C’est pourquoi le flux en tant que relation et réseau est ce par quoi notre perception commence et finit. Le flux est le transcendantal comme tel. La finitude n’est pas seulement humaine, elle gronde dans cette pierre, ce clavier et cette carte graphique, sur ces murs. Au commencement le murmure, la noise. C’est pourquoi aussi toutes les formes d’art qui prétendent par tel ou tel sujet local aborder le monde sont une impasse. Il faut aborder la fluence du réseau immédiatement, avant toute chose, sans même y penser, puisque nous y vivons.
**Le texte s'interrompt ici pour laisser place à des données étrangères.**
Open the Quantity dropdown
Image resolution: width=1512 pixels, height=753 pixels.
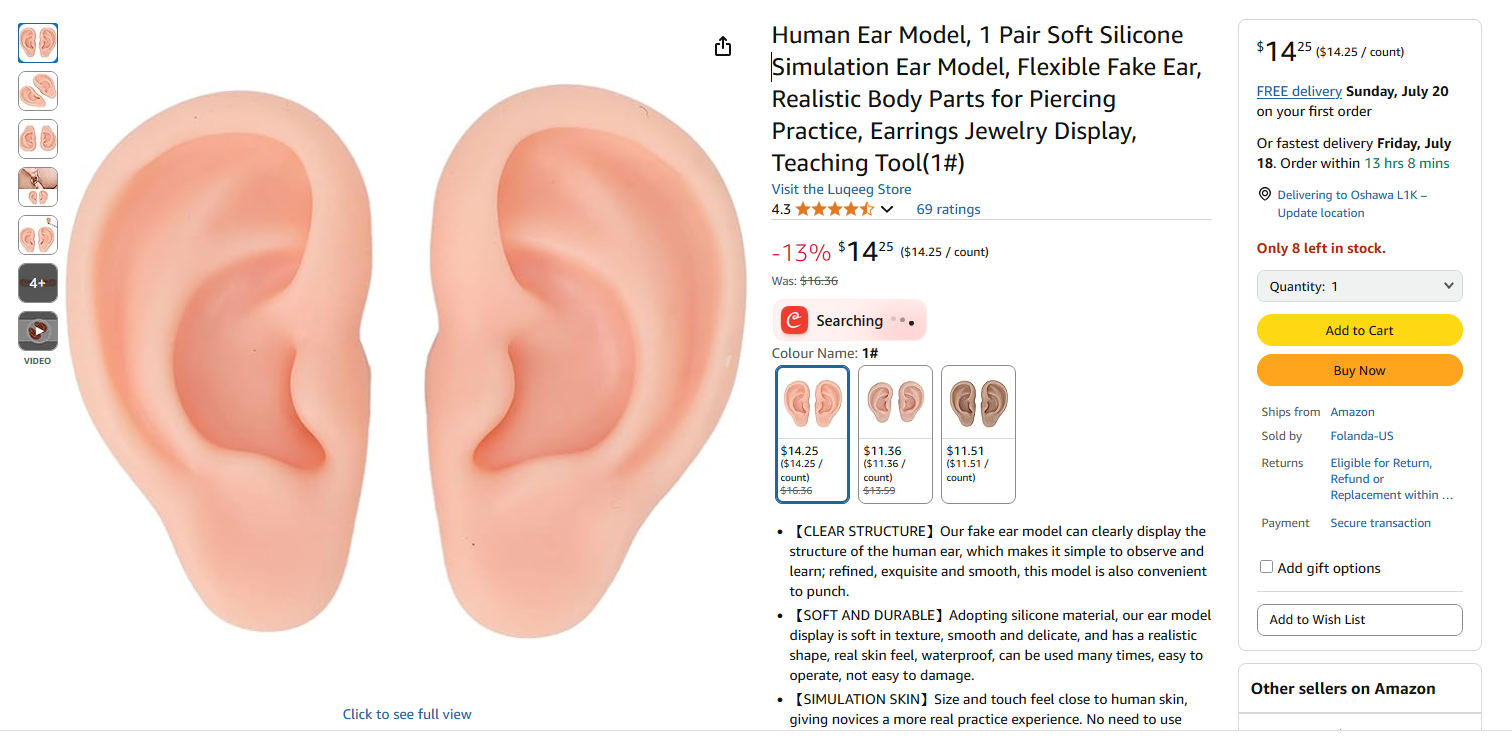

Qu’on me comprenne bien, la question n’est pas technologique, elle n’est pas celle du réseau Internet ou de je ne sais quel objet dont l’actualité est tout aussi bien un effet de mode passager. Il n’a jamais été question pour moi de faire du netart, du post-Internet ou d’autre chose encore dont les noms apparaîtront dans un avenir proche. La question n’est pas de suivre l’agitation du milieu de l’art qui semble vouloir à tout prix capter son temps, comme si par une telle captation l’esprit du temps n’était pas institué a posteriori par une autorité.
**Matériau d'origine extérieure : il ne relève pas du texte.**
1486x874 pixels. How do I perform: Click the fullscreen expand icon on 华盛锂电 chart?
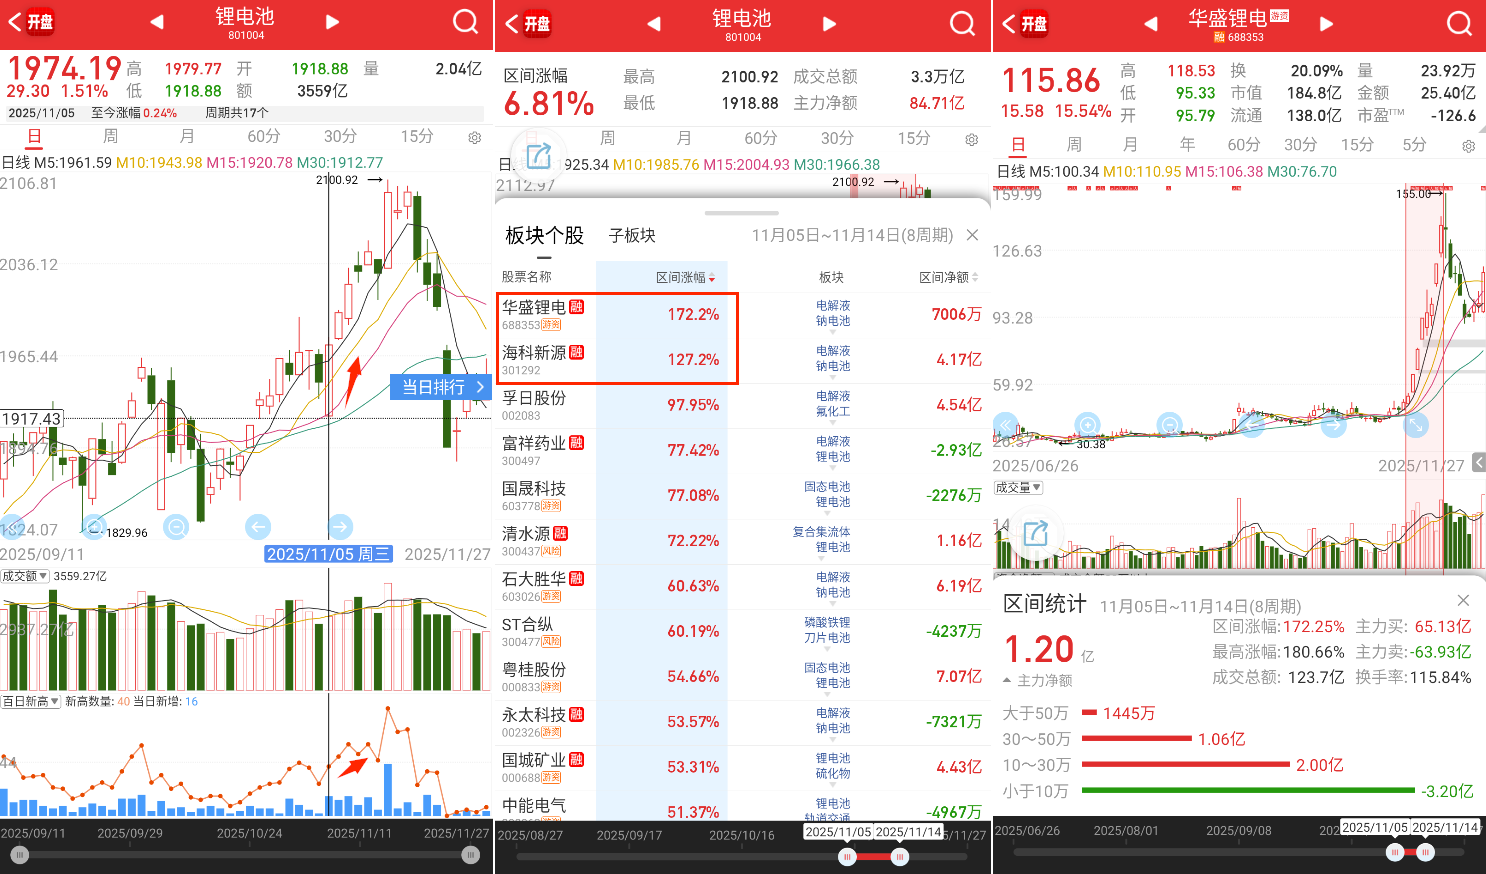(x=1416, y=425)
Qu’on me comprenne bien, la question d’Internet a toujours été pour moi indissociable de celle de l’existence, du corps, des affects, de cette chose en moi qui excède l’intériorité et les bornes de l’identité. Internet est une chose, elle est donc postérieure au réseau entre toutes les autres choses. C’est pourquoi nous n’avons pas le choix de le penser, de l’expérimenter, de le modifier. Cette relation est avant toute chose, avant même la constitution du moi qui pense. On pourrait le nommer « monde », si par monde on soustrait toute idée d’ensemble totalisé et si en même temps on se méfie d’un discours des singularités locales et libres.

Qu’on me comprenne bien, je m’amuse de l’ignorance méprisante envers la technique d’un nombre croissant d’acteurs du monde de l’art, non parce que je valorise le savoir technique (opposé à un prétendu savoir artistique), mais parce que l’ignorance devient une posture et la résistance est simplement réactionnaire. Le bel isolement d’une part de l’art contemporain est non seulement le résultat d’un rapport de classe, mais aussi du refoulement du réseau-flux comme relation antérieure à l’objet. L’art n’est pas un objet isolé et ce qui peut apparaître aux yeux de certains comme le cynisme du pop mêlant la publicité, la mode, les centres commerciaux ne fut en fait qu’une manière d’approcher la neutralité des flux et de nous toucher à vif.

L’art aura été le nom humain et ahumain de cette touche.